(Pixel coordinate grounding data)
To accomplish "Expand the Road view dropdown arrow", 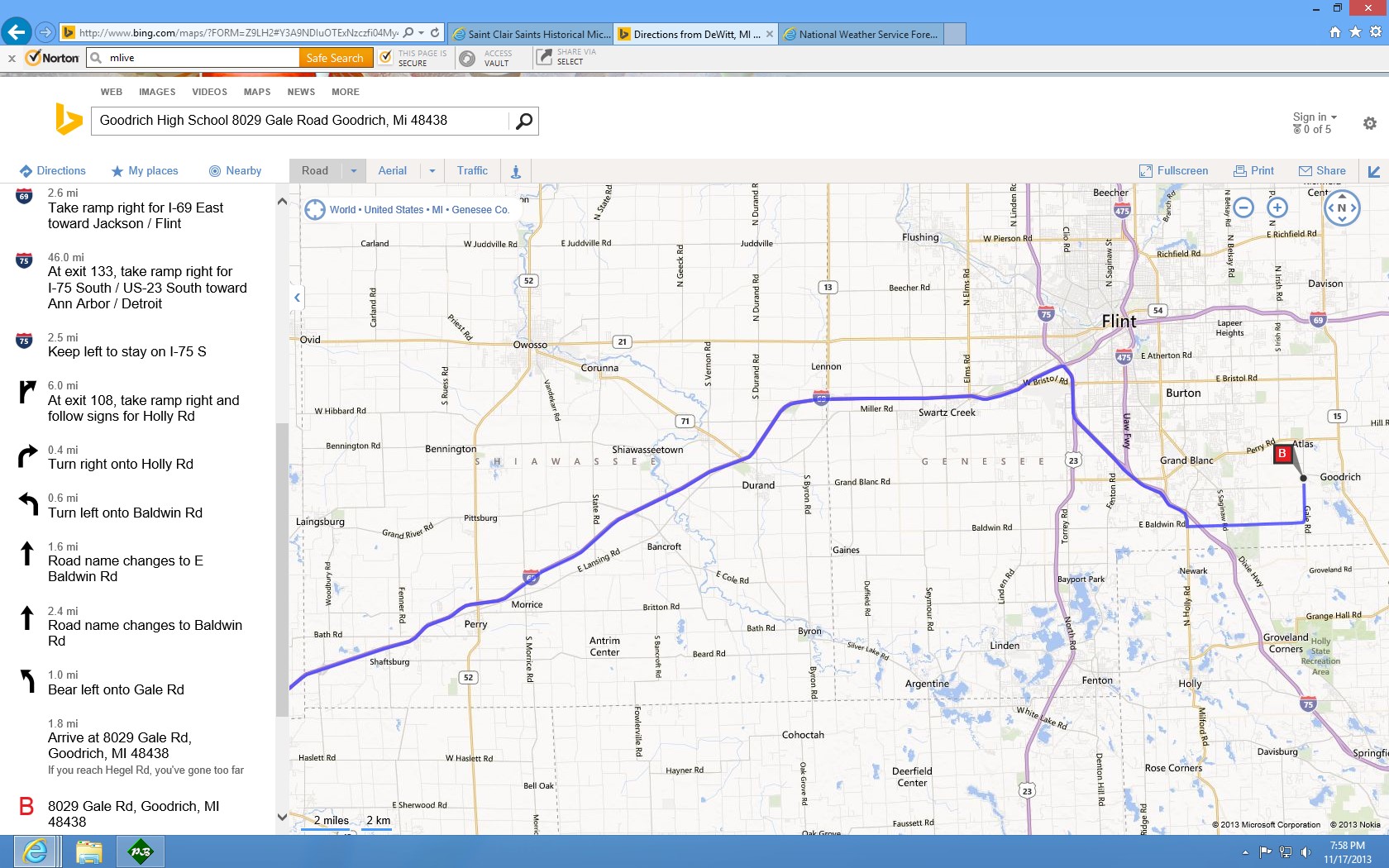I will click(353, 171).
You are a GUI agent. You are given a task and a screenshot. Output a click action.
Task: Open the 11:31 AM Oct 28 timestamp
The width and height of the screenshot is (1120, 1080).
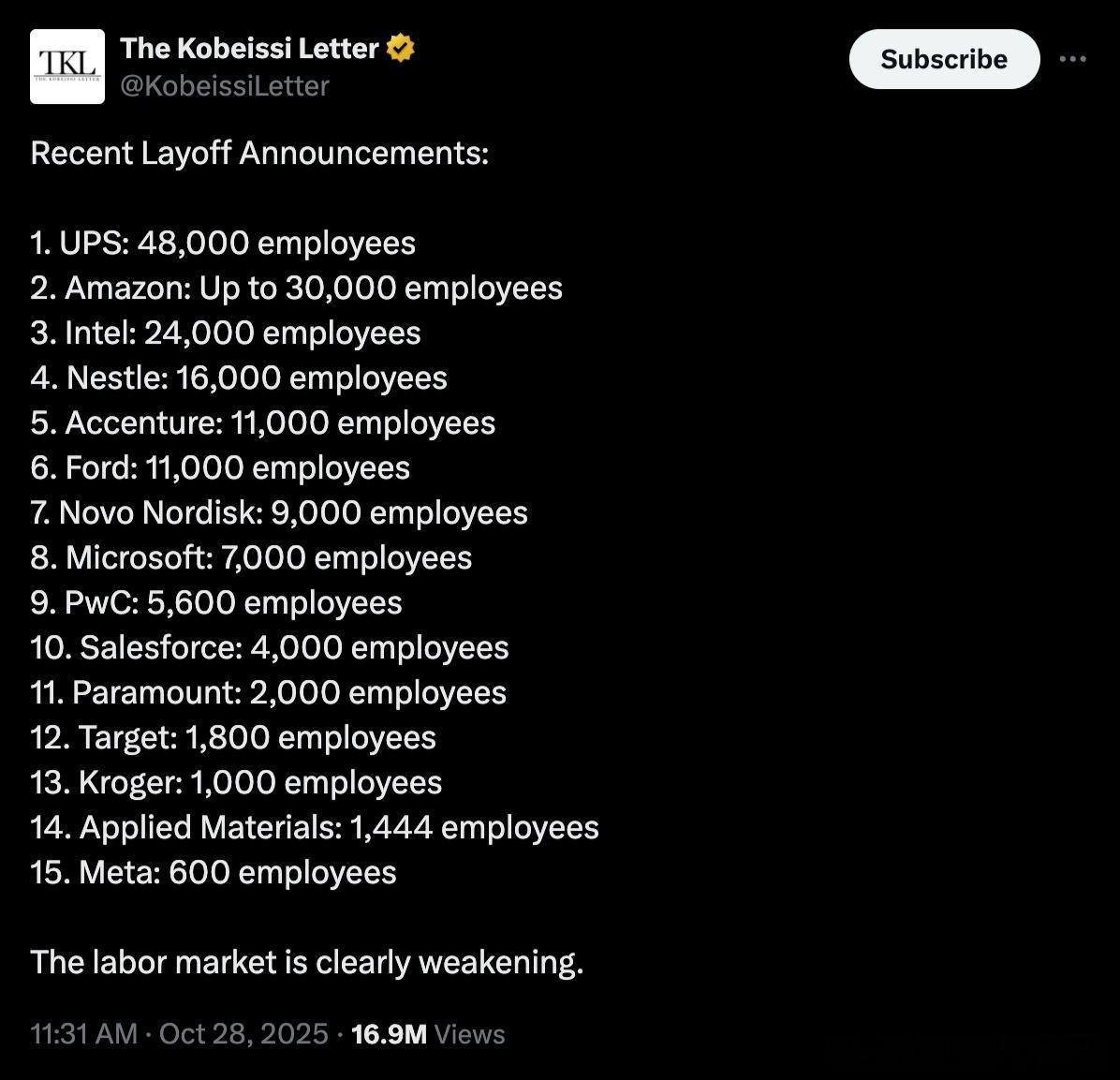[x=179, y=1034]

• **WHAT IS BEING ASKED**
Once the pictures are set aside, what is needed is the lines from the line with "Task: Open the 11:31 AM Oct 28 timestamp" through the end of the data, written out exactly and alone.

• **RESPONSE BELOW**
Task: Open the 11:31 AM Oct 28 timestamp
The width and height of the screenshot is (1120, 1080).
[x=179, y=1034]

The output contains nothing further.